Overall Rating: ★★★★☆

Tower defense games seem to be a dime a dozen for the iPhone. Having been an avid fan of them as a time waster on my desk top, I was excited to hear about the forthcoming Kill All Bugs. Combining a 16-bit graphical style and a 80’s horror theme makes Kill All Bugs stand out from the many other tower defense games for the iPhone. Sporting an easy to navigate interface and a decent variety of towers the game offers enough to keep a played hooked on the game in the beginning, but how does it last under extended play?

img_0700There are a variety of towers to choose from included your basic gun towers, a slowing tower, a flamethrower, and a rocket launcher. A somewhat unique feature of Kill All Bugs is the inclusion of a laser gate that, when used as the only route to the city, damages bugs just for crossing the laser’s path. Towers fire at a reasonable rate and certain tower abilities, such as the slowing tower, must be manually activated by clicking the tower and choosing to use the tower’s ability from a context menu. I didn’t appreciate the strategic potential of activating a tower as most tower defense games don’t make you work so hard to get what you paid for. The game includes an intel menu that gives details on bugs and towers which is a nice feature but not important.

The visual style of the game is true to both the 16-bit style of a gameboy or super nintendo and provides a certain level of nostalgia for veteran gamers. The bugs look like bugs and the cities and towers have a SimCity quality that I found fitting for a game of this type. During a game even the menus have a 16-bit feel, however outside of the game in the main menu the visual style is more that of a comic book or advertisements for a horror movie, giving a thematic apperance to the entire experience. Loading screens and mission briefings have a certain propoganda like feel that adds to the militaristic nature of your insecticide. img_0689Inconsistent use of a “scary-movie” font for some menus and titles seemed to interrupt the visual style rather then enhance it.

The sounds of the game portray the sounds of battle and the 80’s horror feel incredibly well. All the sounds seemed reminiscent of the various insect apocalypse movies I saw late at night on TBS. The sounds and music can be turned off via the menu or are muted automatically when the iPhone is silenced.

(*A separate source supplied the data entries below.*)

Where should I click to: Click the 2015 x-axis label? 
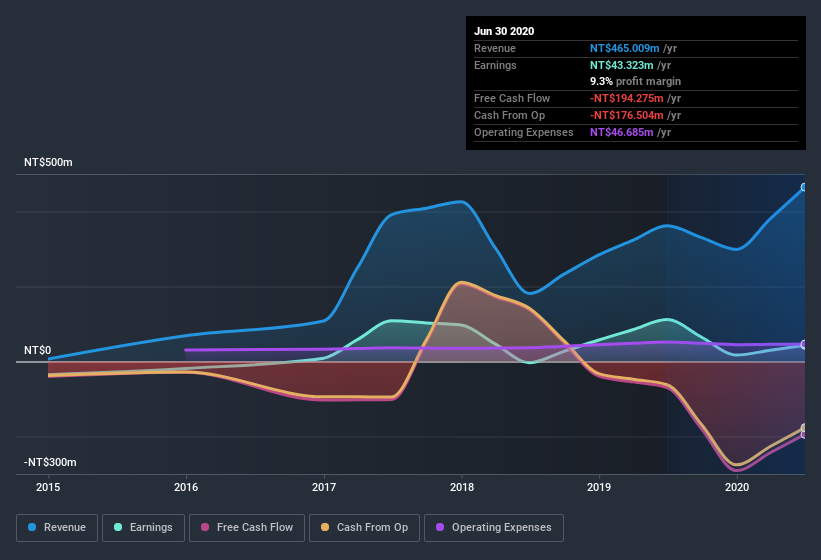pos(48,487)
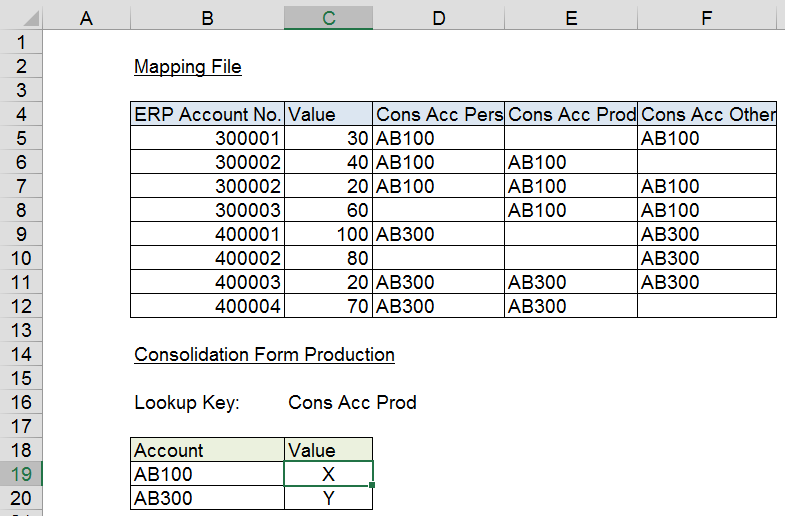Click cell containing account 300001
Viewport: 785px width, 516px height.
207,138
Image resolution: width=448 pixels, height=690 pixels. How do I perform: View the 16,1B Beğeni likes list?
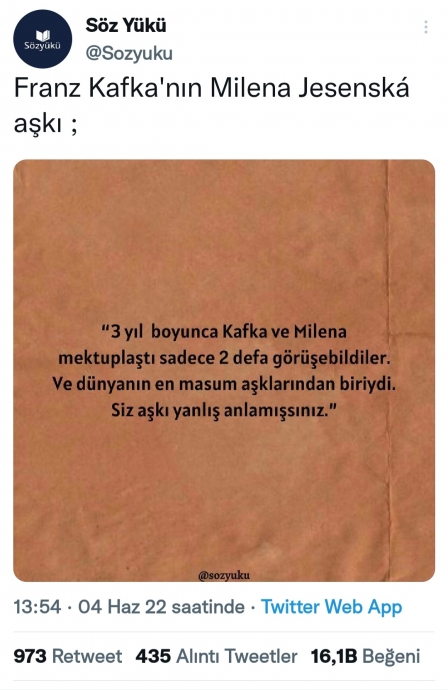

The replay value of any tower defense game is questionable for me, as the game play must get repetitive at some point because the basic objectives of the game cannot change–kill all bugs. Given that this is the name of the game however, replay does fairly well so long as you’re comfortable with killing all bugs. Because there are different ways of approaching each level and you get to control much of your development the immediate feeling of monotony is subdued.

Overall Kill All Bugs stands out in its use of theme and 16-bit graphics to create a well made tower defense package. Relative to competitors, Kill All Bugs solid game mechanics paired with its visual and auditory theme give it a compelling experience for the player. This game is a must for anyone that enjoys tower defense but doesn’t want to break the bank.